The robust negative correlation between risky assets and the US dollar was back with a vengeance in NY trading. Equities could not hold on to yesterday's high close for the year and sank more than -1% before the dust settled. The decline looks to have been exacerbated late in the session by some headlines that White House Budget Director Orszag said a capital gains Medicare tax is in play. This had the bulls running for the exit and could see the market weaken further if it gets any traction ahead of year-end. Gold made another valiant try above the $1120 area but once again failed above that important daily trendline resistance. The precious metal plunged more than $13 on the day but should still find better buying interest ahead of the $1100 mark.

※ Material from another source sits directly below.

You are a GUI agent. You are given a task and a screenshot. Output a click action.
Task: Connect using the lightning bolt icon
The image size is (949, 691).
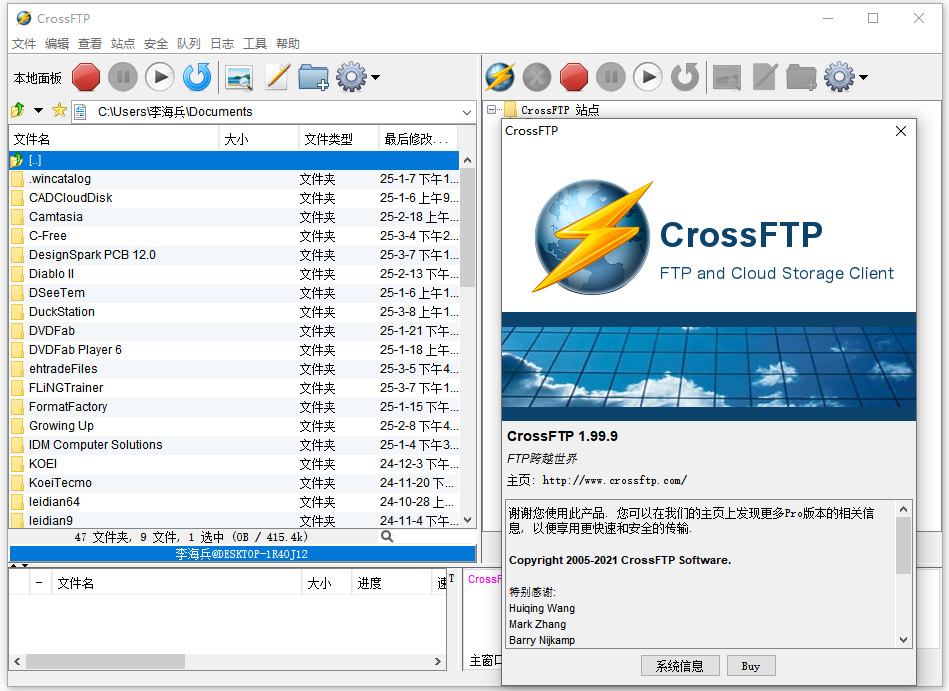pos(498,77)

Economic data continued to suggest caution. Initial jobless claims printed a better than expected 502K for the latest week (the lowest since the first week of January) but the true continuing claims tally remains at a staggering 9 million (not seasonally adjusted). The lack of improvement in the unemployment backlog suggests folks on the sidelines are still having trouble finding work. Furthermore, the politics at the moment continue to incentivize staying aboard the gravy train.

Congress recently passed the extension of unemployment insurance which extends federal payments by up to 20 weeks from the current 33 week maximum (and up to two years in some cases!). Congress will extend a payroll tax on employers to pay for the costs. So in essence, businesses will be taxed in order to incentivize people to wait longer before looking for a job. This employment cycle will be more drawn out than the 2003/2004 jobless recovery †by a mile.

The weekly energy inventory report, meanwhile, showed a 1.7 million barrel increase in crude oil stockpiles after a steep -3.9 million drop the prior week. Gasoline also jumped 2.6 million from a negligible decline previously. Both numbers were well above expected and should continue to weigh on oil prices in the short-term. Oil is also in a seasonally negative period and further weekly increases in stockpiles should exacerbate the decline. For FX, this means a higher USD/CAD into year-end as per the recent correlation.

There was also a rather sloppy 30-year Treasury auction today. The bid/cover came in at 2.26 and the indirect bidders (proxy for foreign central banks) took 44% of the offering. This compares to a 2.57 bid/cover average and an indirect take average of 46% since June so demand looks to have waned a touch. The yield tailed about 3 basis points above the WI rate, suggesting investors demanded a higher return for the risk. This is USD negative at the margin, but the sharp decline in risky assets mattered more and the buck retains a bid tone as we head into the Asia session.